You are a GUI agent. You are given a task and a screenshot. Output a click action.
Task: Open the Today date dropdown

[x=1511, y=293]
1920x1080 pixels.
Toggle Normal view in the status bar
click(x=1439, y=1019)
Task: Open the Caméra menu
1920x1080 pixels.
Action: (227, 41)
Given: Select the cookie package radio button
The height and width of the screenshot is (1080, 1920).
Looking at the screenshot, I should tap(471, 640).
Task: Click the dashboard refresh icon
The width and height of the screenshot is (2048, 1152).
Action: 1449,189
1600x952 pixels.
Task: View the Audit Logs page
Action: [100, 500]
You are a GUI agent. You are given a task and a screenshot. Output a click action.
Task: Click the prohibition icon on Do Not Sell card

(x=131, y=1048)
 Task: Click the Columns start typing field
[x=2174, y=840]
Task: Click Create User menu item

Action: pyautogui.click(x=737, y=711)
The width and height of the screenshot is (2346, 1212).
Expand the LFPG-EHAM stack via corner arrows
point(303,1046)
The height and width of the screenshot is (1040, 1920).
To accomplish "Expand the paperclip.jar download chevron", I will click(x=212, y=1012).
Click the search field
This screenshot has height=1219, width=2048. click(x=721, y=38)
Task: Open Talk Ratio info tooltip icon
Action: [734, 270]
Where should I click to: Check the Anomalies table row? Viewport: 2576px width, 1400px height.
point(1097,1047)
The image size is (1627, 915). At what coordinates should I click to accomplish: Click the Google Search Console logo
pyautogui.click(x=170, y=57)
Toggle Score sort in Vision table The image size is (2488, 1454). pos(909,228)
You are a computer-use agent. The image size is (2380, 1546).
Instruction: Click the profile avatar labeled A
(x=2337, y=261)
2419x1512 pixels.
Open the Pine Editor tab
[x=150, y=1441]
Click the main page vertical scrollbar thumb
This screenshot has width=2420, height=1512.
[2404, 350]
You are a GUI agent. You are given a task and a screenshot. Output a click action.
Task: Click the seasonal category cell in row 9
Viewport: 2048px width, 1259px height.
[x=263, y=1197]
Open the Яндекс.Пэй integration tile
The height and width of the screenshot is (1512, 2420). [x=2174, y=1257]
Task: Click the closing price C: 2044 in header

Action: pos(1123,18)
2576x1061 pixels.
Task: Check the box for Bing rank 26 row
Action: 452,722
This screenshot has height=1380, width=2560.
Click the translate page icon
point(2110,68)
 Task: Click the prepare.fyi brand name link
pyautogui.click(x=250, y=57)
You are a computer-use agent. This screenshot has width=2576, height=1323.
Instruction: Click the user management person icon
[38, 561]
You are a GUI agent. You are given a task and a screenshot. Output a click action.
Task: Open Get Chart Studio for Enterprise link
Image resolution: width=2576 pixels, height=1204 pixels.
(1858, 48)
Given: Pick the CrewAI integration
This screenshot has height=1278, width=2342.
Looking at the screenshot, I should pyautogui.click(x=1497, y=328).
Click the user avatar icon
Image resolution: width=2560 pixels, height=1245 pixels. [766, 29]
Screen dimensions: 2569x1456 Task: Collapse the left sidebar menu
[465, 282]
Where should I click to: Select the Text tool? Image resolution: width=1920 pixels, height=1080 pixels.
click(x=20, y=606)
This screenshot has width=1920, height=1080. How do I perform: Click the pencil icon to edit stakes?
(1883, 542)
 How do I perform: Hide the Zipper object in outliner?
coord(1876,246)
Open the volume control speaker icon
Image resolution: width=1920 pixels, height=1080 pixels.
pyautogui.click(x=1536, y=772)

□ □ □ □ □ □ □

Word for word, restate the lines of the data above that fall between the line holding "The image size is (1627, 915)." and the line holding "You are a computer-use agent. This", inclusive, and no other lines.

The image size is (1627, 915). At what coordinates should I click to accomplish: Click the Google Search Console logo
pyautogui.click(x=170, y=57)
Toggle Score sort in Vision table The image size is (2488, 1454). pos(909,228)
You are a computer-use agent. The image size is (2380, 1546).
Instruction: Click the profile avatar labeled A
(x=2337, y=261)
2419x1512 pixels.
Open the Pine Editor tab
[x=150, y=1441]
Click the main page vertical scrollbar thumb
This screenshot has width=2420, height=1512.
[2404, 350]
You are a GUI agent. You are given a task and a screenshot. Output a click action.
Task: Click the seasonal category cell in row 9
Viewport: 2048px width, 1259px height.
[x=263, y=1197]
Open the Яндекс.Пэй integration tile
The height and width of the screenshot is (1512, 2420). [x=2174, y=1257]
Task: Click the closing price C: 2044 in header

Action: pos(1123,18)
2576x1061 pixels.
Task: Check the box for Bing rank 26 row
Action: 452,722
This screenshot has height=1380, width=2560.
Click the translate page icon
point(2110,68)
 Task: Click the prepare.fyi brand name link
pyautogui.click(x=250, y=57)
You are a computer-use agent. This screenshot has width=2576, height=1323.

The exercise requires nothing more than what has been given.